[Data entries]
== Segment start ==

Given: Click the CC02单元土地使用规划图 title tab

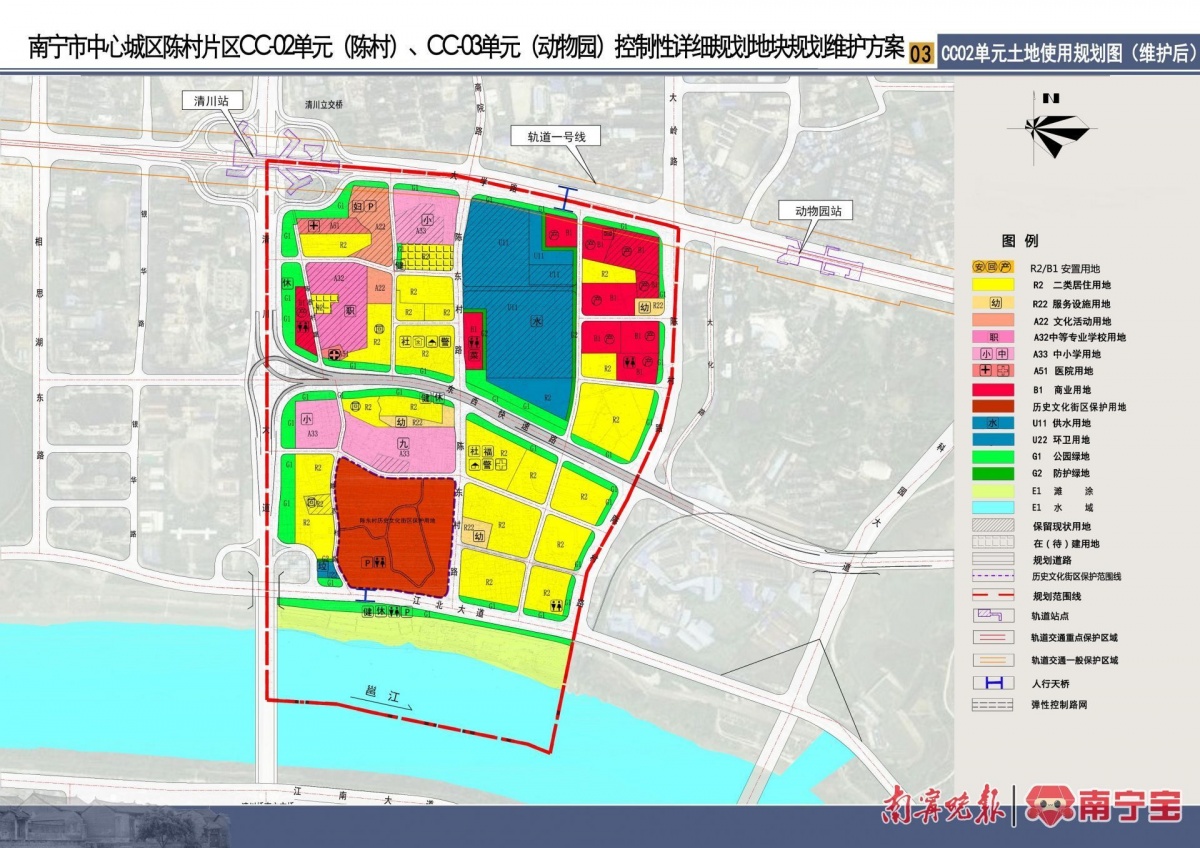Looking at the screenshot, I should (1068, 54).
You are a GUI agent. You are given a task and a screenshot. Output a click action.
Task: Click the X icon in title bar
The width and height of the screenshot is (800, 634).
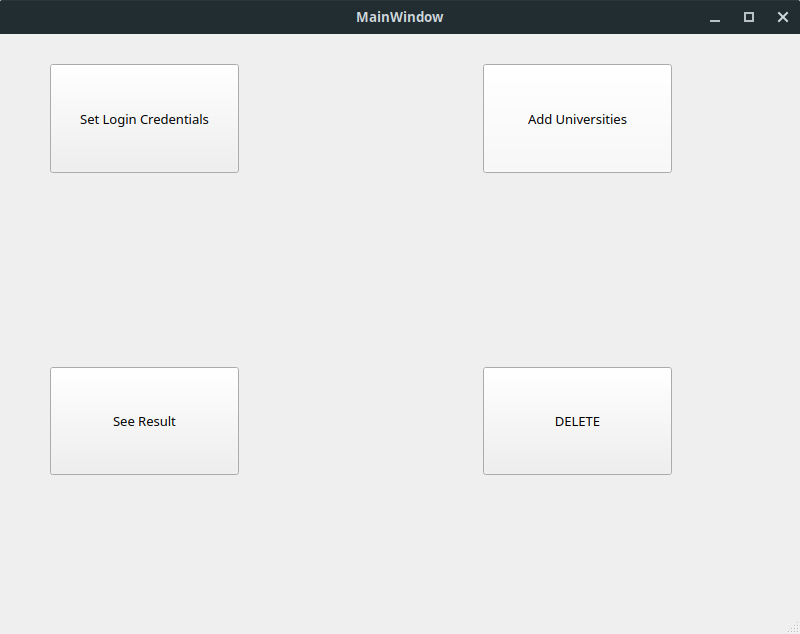coord(783,17)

== Segment end ==

• _The problem_
Exact text is required for the lines from the one with "You are a GUI" through the last line of the entries, both included. Omit pictures.

• _Output for this task_
You are a GUI agent. You are given a task and a screenshot. Output a click action.
Task: Click the X icon in title bar
The width and height of the screenshot is (800, 634).
coord(783,17)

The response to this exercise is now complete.